(Bloomberg) — The consumers likely to shop for qualified health plans (QHPs) on the new public health insurance exchanges are thriftier than the general public, with more picking health plans based on price rather than their choice of doctors, according to researchers at the Henry J. Kaiser Family Foundation.
While the general public prefers more expensive plans that cover a broader range of doctors and hospitals, 54 percent of those who are uninsured or who buy their own coverage select plans that cost less, even if they have less say in providers, the Kaiser researchers reported today in a survey summary.
Only 35 percent of that group — the QHPs’ target audience — would pick a more expensive plan with a bigger provider network.
“The individual market has always been more sensitive to costs,” Dan Mendelson, chief executive officer of the Washington-based consultant Avalere Health, said in a telephone interview. “They’re not used to relying on their employer to take care of them, they generally have less predictable income and they are more accustomed to paying out of pocket.”
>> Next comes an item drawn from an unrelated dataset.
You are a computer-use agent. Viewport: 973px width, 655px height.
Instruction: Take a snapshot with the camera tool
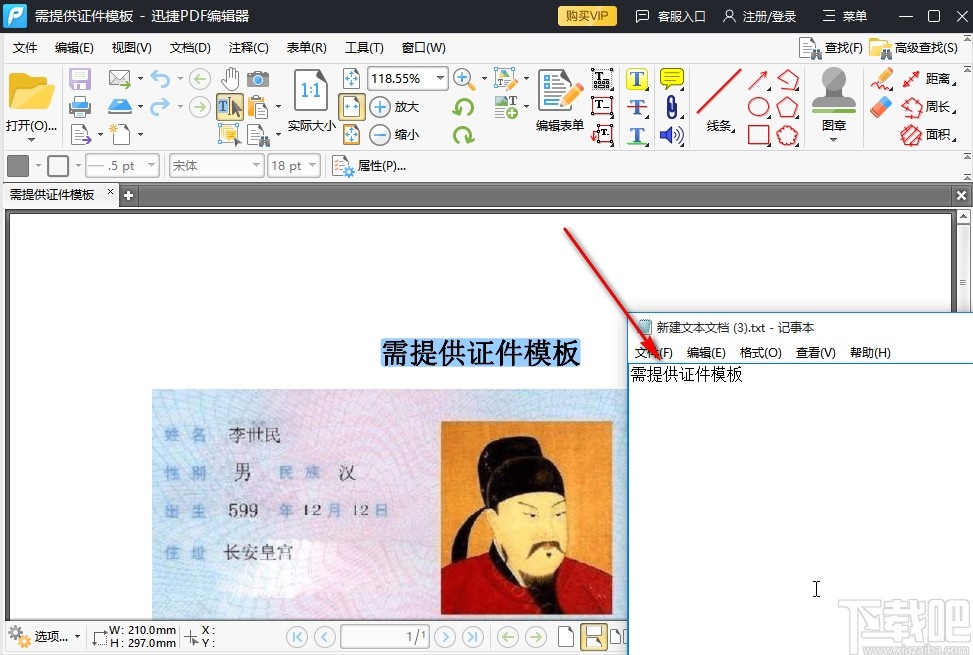[259, 80]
As millions of Americans shop for QHPs through the exchanges created by the Patient Protection and Affordable Care Act (PPACA), consumers, insurers and providers are paying attention to the balance between cost and coverage.
Insurers say “narrow network” plans, which limit the number of doctors and hospitals covered, help to keep premiums low, while providers left out of the networks are worried about lost patient volume.
Narrow-network plans have proliferated on the public insurance marketplaces to cater to the preferences of PPACA exchange consumers. The government yesterday said 4 million people have now enrolled in QHPs for 2014 through the exchanges. Open enrollment ends March 31.
About 70 percent of plans on the public exchanges are “narrow” or “ultra-narrow” plans, according to a December study by consultants at McKinsey & Co. The consultants found that incumbent companies were offering three times as many narrow plans as they did prior to PPACA.
The narrow plans have also caught the attention of small employers and will soon become a staple of the industry outside of the public exchanges, Mendelson said.
“They really do move the needle,” he said. “When a small employer looks over at the rates quoted on the exchanges, they’re interested.”
A majority of small businesses would select a plan with a narrow network if they could save 5 percent of the costs, according to an October study of small businesses, published in health policy journal Health Affairs.
Next year, insurers may be required to expand the number of doctors and hospitals included in their plans, increasing their coverage to 30 percent of “essential community providers” from 20 percent this year, the U.S. Department of Health and Human Services (HHS) said this month. The insurance industry argues this requirement may lead to a rise in premium prices.
“It is important to ensure patients can continue to benefit from the high-value provider networks health plans have established, which are helping to improve quality and mitigate cost increases for consumers as the new health care reforms are taking effect,” Clare Krusing, spokeswoman for the America’s Health Insurance Plans said in a telephone interview.